PDFs present a unique challenge for chunking in retrieval-augmented generation (RAG) systems. Unlike other text formats that focus solely on the text content, PDFs also encode the exact position of text and visual elements on the page. This means that what appears to be a single, continuous piece of text to a human reader can actually be made up of multiple separate text fragments, each positioned at specific coordinates to look continuous. This is often done to fine-tune the appearance of the text, like adjusting the spacing between letters (kerning) and placing graphical elements with precision. While these positioning details enhance visual presentation for humans, they complicate text processing for machines. In many PDFs, especially those that are not properly formatted, text is not stored as a continuous stream. Instead, it's broken into blocks or lists of elements scattered across the page. This fragmentation can make it difficult to extract and chunk text in a coherent manner for machine processing, resulting in documents that are either well-organized or entirely jumbled, depending on their original layout and formatting.
I was waiting for this one, thanks!! Your videos are amazing and are really inspiring me to start contributing to the community with whatever I'm able to. Thanks a lot for the time and effort you put into these
Video ideals: My ideal is to make tiny LLMS to do specific task, for example solving a strategy for converting a PDF into structured data and then passing it to a fine tuning model for processing. I do this currently manually, look at the structure inside the PDFs to determine how it is constructed and then executing a script to convert the PDFs in bulk into structured data.

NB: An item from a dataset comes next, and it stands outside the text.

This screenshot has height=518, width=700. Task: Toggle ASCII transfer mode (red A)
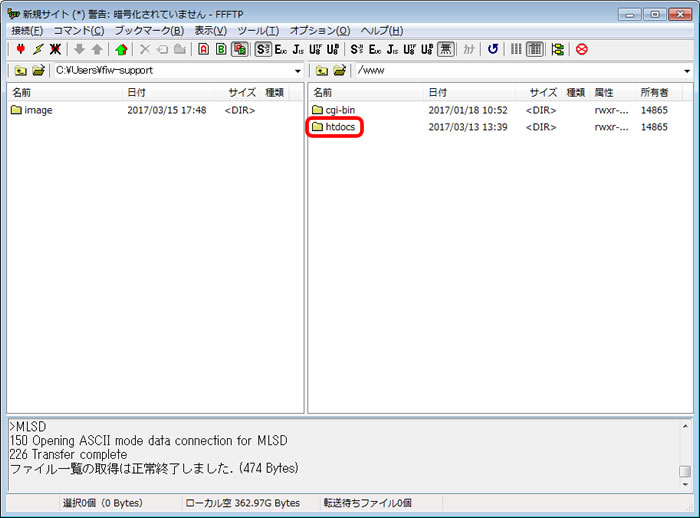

Matt, one quick comment is that its important to note max chunk size supported by each embedder. the problem with Sentence length variation is the chunk size limit can be violated e.g. 256, 512, 8196... If that happens the array produced by the embedder still works but text is dropped and of course the text that exceeded the limit will not be included in the array that represents the text. You search function e.g. cosineN will not work as you expect when producing matching chunks that best match. Dropped text can happen at many points including what the model can support... at no point will you get any warning this is happening... so engineering to the limits is super super important to get production ready results.
Thank you for another interesting video. I've been able to get a much better understanding of RAG in general, and the role of embeddings specifically. One thing that I'm curious to know more about is how embeddings work with other modalities. Ollama has support for 3 different embedding models for text, but I haven't been able to find much information on embedding models that support other modalities like audio or video. Specifically I would love to be able to use Ollama with RAG with image embeddings. As a sample use case of this, consider embedding your entire collection of Google Photos, and then to have a conversation with a model about your photos. For example "What did I see when I visited the Eiffel tower". Anyway - thanks for sharing your videos, much appreciated!
Wow. Excellent, clearly explained. Thank you. I'm trying to rewire my web dev brain into RAG and fine tuning. Can you explain how to fine-tune? I'd like to make an AI customer service chatbot for my wife's gym website. Thanks again.
Hello Matt, thanks a lot for your videos. I'm not using bun normally but I've heart a lot of good things about it. If I would try to use it on Windows 11, how can I try different models? Do I have them to download by myself or does your bun-script handle this? Or Do I have to use ollama as I did in one of your previous videos? Thanks for the hint to use small documents. I've made my first RAG steps by downloading our whole website (university) with gpt-crawler which results in a JSON file with the html content of 500 pages. Even for me as a human very bad content. import.ts worked fine. Is it normal that the answer takes minutes on a 16 core 4750 Ryzen Laptop without GPU?
That is a worthless solution for a few reasons. First it’s windows only. I don’t mind too much that it is a paid product but it’s a command line tool so not worth even looking g at for a rag solution.
I tried the exact same embed-model, main-model and source URL to run embedding on and gave the same query to search.ts but got weird results (when asked earthquake in Taiwan, model returned with info on apple products). Is anyone facing similar issue?